WARNING: HERE THERE BE TEASERS!
Today’s Totally Lost (the video is embedded at the end of this column) includes four teases about tonight’s Lost, the official halfway point of season 5 (going fast, isn’t it?), delivered with a huge wallop of senseless violence in our patented titillation-sans-spoilers fashion. For example: Michelle Dessler. Yes, that’s a tease. You’re saying, ”But…what does that even mean?!” And I say, ”See! You have been intrigued and nonspoiled!” It’s just like the sign on the wall says: Doc Jensen: Serving provocative piles of nothing since 2006.

BURNING QUESTION OF THE WEEK — AND MAYBE THE SEASON: WHY DID BEN STOP JOHN LOCKE FROM KILLING HIMSELF — THEN TURN AROUND AND MURDER HIM SECONDS LATER?
Theory No. 1: It was a spur-of-the-moment decision. Ben had no idea how to get back to the Island until Locke let slip that Ms. Hawking knew the way. Quick-thinking Ben immediately saw an opportunity to bargain with Ms. Hawking: He would offer to do what Locke could not — motivate the Oceanic 6 to return to the Island — if she’d deal him in on the return trip, too. In this scenario, Ben may or may not have known that Locke would be revived. Regardless, it didn’t really matter to him. There are other possibilities behind Ben’s bloody flip-flop as well. But first!
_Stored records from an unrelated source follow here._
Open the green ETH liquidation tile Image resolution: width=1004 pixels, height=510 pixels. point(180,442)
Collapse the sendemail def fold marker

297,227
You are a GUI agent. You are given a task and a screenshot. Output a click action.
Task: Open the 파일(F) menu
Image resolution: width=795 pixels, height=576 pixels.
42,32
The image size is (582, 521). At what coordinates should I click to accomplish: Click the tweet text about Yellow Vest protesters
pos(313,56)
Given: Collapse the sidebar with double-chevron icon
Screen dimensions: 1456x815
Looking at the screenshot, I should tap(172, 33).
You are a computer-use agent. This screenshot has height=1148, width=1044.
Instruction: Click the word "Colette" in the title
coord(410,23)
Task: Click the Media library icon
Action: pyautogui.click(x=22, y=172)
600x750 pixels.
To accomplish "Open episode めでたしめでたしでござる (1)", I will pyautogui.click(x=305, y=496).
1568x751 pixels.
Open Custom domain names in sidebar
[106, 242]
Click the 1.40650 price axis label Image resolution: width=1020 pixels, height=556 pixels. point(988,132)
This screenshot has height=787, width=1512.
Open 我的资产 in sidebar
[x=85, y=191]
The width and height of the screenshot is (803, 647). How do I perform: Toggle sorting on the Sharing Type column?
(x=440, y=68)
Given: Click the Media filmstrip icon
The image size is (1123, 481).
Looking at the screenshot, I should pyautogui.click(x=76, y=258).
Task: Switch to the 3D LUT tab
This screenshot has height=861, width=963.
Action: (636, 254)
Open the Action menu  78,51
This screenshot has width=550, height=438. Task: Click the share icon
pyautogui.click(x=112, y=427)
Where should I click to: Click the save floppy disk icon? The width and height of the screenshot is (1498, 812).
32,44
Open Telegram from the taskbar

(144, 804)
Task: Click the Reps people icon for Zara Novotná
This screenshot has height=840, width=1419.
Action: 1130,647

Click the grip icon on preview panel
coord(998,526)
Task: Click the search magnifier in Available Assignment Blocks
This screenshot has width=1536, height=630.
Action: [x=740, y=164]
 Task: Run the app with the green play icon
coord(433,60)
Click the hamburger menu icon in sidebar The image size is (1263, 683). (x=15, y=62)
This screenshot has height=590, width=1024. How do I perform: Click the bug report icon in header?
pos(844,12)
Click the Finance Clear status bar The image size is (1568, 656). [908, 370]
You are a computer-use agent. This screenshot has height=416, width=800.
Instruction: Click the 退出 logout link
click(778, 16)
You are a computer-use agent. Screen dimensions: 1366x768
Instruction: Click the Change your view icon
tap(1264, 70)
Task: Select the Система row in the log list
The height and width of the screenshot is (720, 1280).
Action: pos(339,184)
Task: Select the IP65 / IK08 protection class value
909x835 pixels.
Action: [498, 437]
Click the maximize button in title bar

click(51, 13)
DOC JENSEN’S ”NO PRIZE” WINNER!
Last week, I asked you to identify the source of the following literary reference: ”Up. Out.” As it turns out, there are two correct answers. The one most of you guessed was Charlie & the Chocolate Factory. Kudos to Jim Doyle of Washington, D.C., for getting that answer to me first. Ironically, though, Charlie was not on my mind when I cited the ”Up. Out.” So congrats to Chris of Falls Church, Va., who submitted the answer I had in mind: Neil Gaiman’s classic comic saga Sandman, and specifically the ”Brief Lives” story line, in which Dream goes on a global search for his MIA sibling, Destruction. A new ”No Prize” contest awaits…somewhere in this column.

Ben’s bloody flip-flop: Theory No. 2: Information control. When Ben realized Locke was aware of Ms. Hawking, he couldn’t let them meet, lest she reveal things to Locke that Ben didn’t want him to know. Hence, he had to kill him — knowing, perhaps, that the Island was going to revive him anyway.

REVIEW: ”THE LIFE AND DEATH OF JEREMY BENTHAM”
Courtesy of ABC’s Lost Untangled series

Ben’s bloody flip-flop: Theory No. 3: Simple. The Island doesn’t like suicide.